> **Your instructions**
When you return the data, keep every word exact and include none of the images.

========

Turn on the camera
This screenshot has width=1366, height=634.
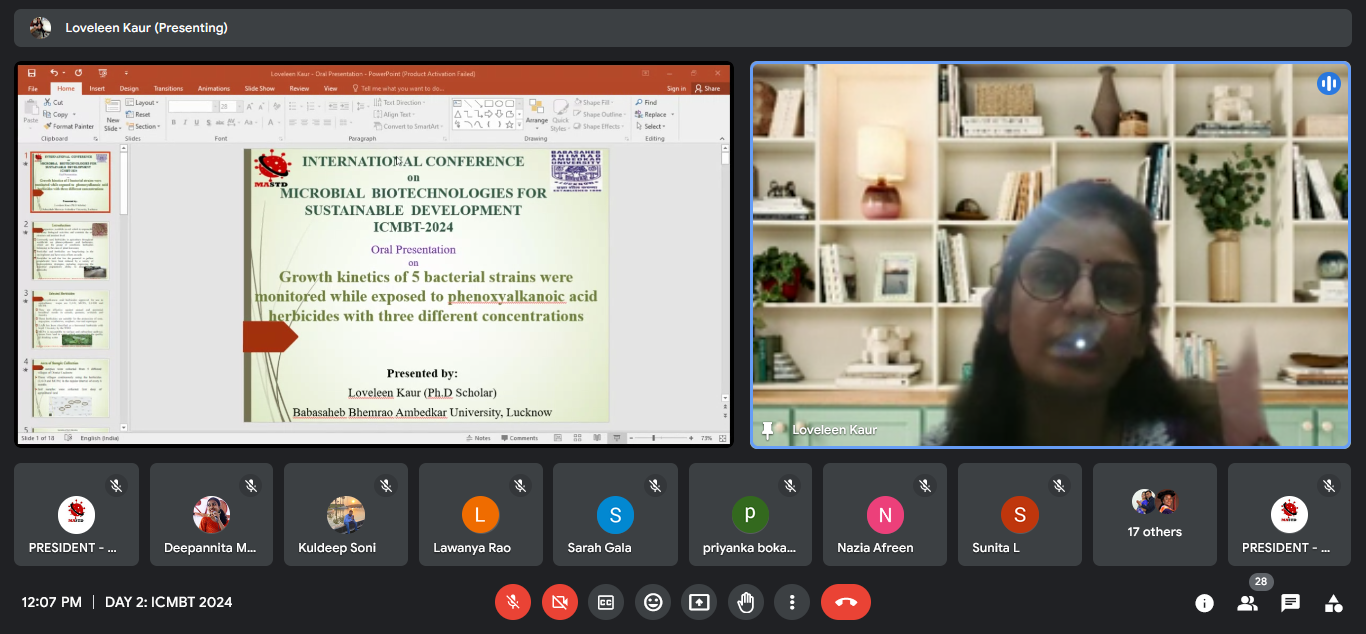click(x=559, y=602)
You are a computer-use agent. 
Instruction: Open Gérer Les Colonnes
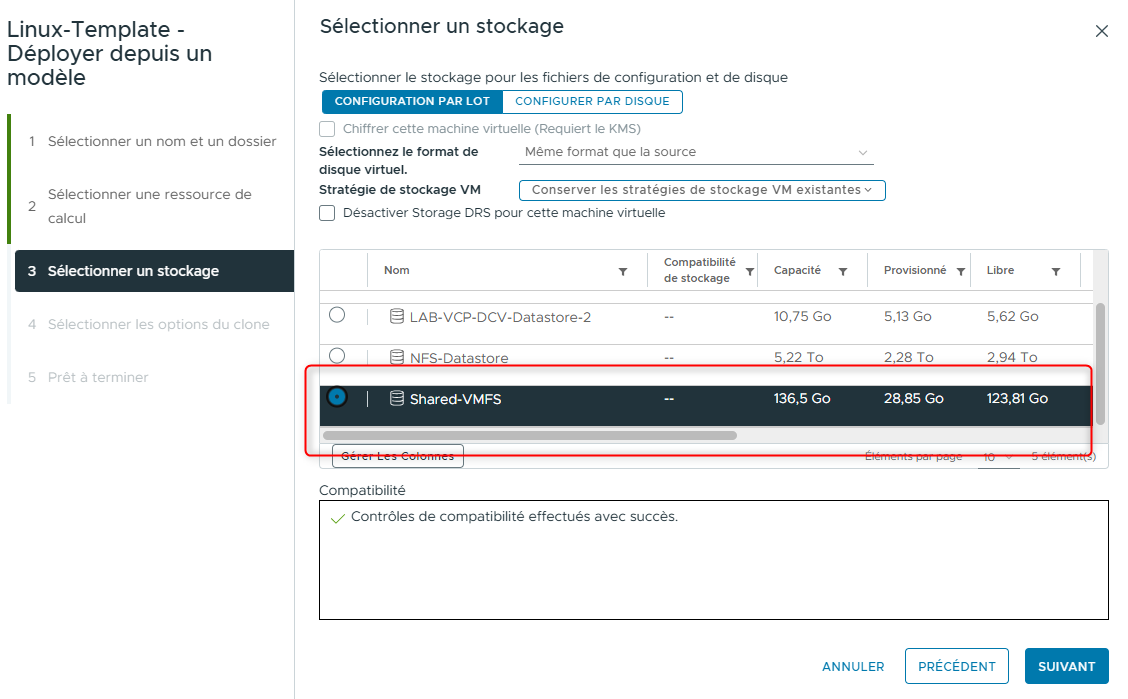[397, 455]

========

> **Task response**
Turn on the camera
This screenshot has width=1366, height=634.
click(x=559, y=602)
You are a computer-use agent. 
Instruction: Open Gérer Les Colonnes
[397, 455]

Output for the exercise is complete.